Post-training employs supervised fine-tuning (SFT) with instruction-following data synthesized from atomic instruction sets and graph-structured representations to model implicit reasoning. A reverse construction strategy infers compatible instructions from high-quality responses to improve constraint adherence. Reinforcement learning follows, guided by a multi-layered hybrid reward system that routes samples to rule-based or rubric-based graders. The rubric system combines dynamic contextual criteria with static domain standards, anchored to gold-reference responses. Process-supervised reasoning verification evaluates intermediate CoT blocks for framework completeness, logical robustness, and exploratory depth. Reward signals are fused non-linearly with a safety gating mechanism to ensure clinical accuracy, logical coherence, and regulatory compliance.
Finally, the authors implement an RFT-enhanced iterative curriculum strategy to reconcile heterogeneous data and layered rewards. Each iteration cycles through RFT distillation, foundation RL, specialization RL, and alignment RL phases. Dynamic hint-based curriculum scaffolds early learning, while entropy-aware adaptive regulation prevents exploration stagnation in later stages. This iterative approach enables stepwise capability integration without gradient interference or entropy collapse, producing a clinically reliable system capable of complex, tool-augmented reasoning across multimodal medical tasks.
Experiment
- Validated medical taxonomy comprehensiveness via semantic coverage metrics, showing near-complete forward coverage (>0.95) across clinical, corpus, and knowledge graph benchmarks, and revealing significant backward coverage gaps that confirm superior granularity in the constructed tree.
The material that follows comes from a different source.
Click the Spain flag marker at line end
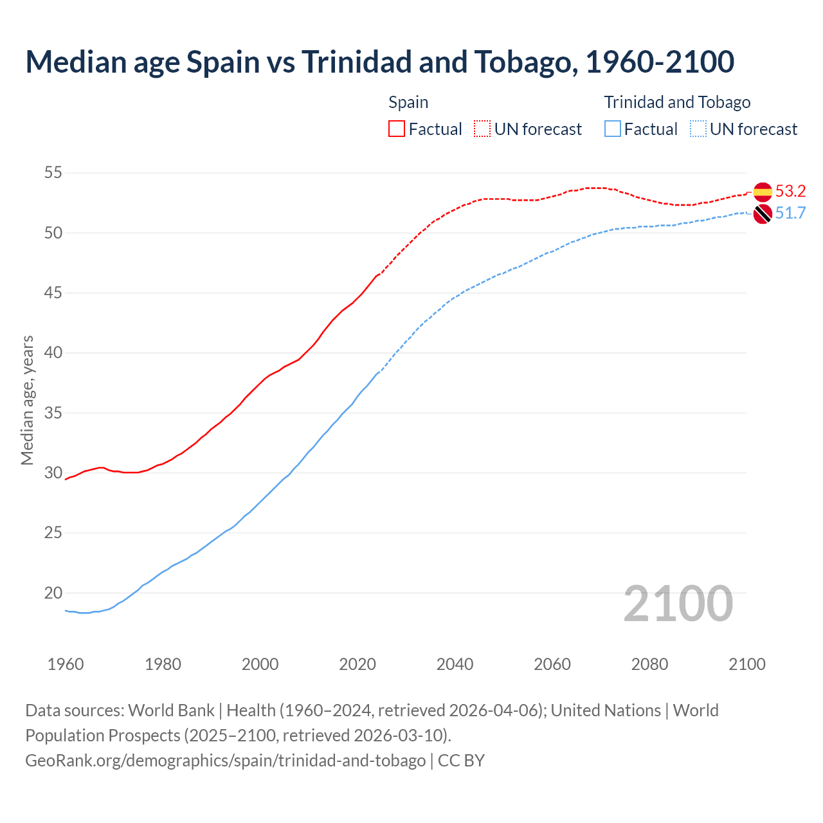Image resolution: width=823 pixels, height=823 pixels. (x=763, y=192)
- Demonstrated top performance in Cure-Bench@NeurIPS 2025 for medical reasoning tasks, with models using tool-assisted analysis (e.g., ZOOM) to magnify and interpret imaging features, enabling accurate diagnoses such as identifying lung cancer from CT scans.
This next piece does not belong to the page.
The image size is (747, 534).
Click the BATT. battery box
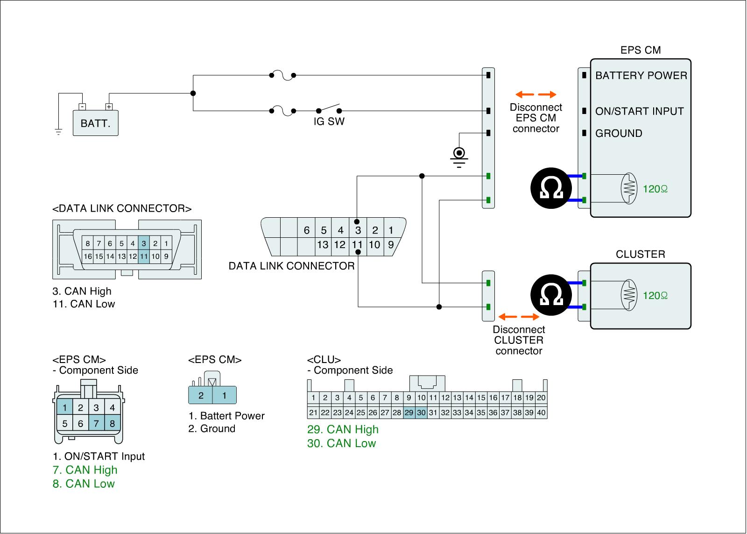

- Showed structured, grounded reasoning capabilities in radiology, including systematic X-ray analysis with anatomical segmentation and bounding box annotation, leading to precise findings like cardiomegaly and vascular congestion.
- Successfully linked clinical presentations (e.g., pancytopenia, splenomegaly) to peripheral smear morphology (hairy cells) to diagnose Hairy Cell Leukemia, correctly identifying TRAP positivity as the key marker.
- Achieved accurate extraction of lab values from deformed clinical reports using tool-assisted zooming and region-specific analysis, confirming out-of-range measurements like low MCH.
- Evaluated across multiple public medical benchmarks covering visual diagnosis, imaging, text, reporting, and instruction following, demonstrating broad competency in diverse medical AI tasks.
The authors use a semantic coverage metric to compare their Medical Entity Tree against established medical datasets, finding that their taxonomy captures over 95% of concepts from each target set. The lower backward coverage scores indicate their tree includes many additional long-tail and fine-grained entities not present in the baselines, supporting its broader scope. Results show the taxonomy is both highly inclusive of existing knowledge and more comprehensive than current benchmarks.

The authors evaluate their MedXIAOHE model across multiple medical benchmarks, comparing it against GPT-5.2 Thinking, Gemini3.0 Pro, and Gemini2.5 Pro. Results show MedXIAOHE consistently outperforms or matches leading models in visual diagnosis, medical imaging, diagnosis, medical text, and instruction following tasks, particularly excelling in specialized medical benchmarks like MedXpertQA-MM and MedMCQA. This indicates the model’s strong generalization and domain-specific proficiency in handling complex medical reasoning and multimodal tasks.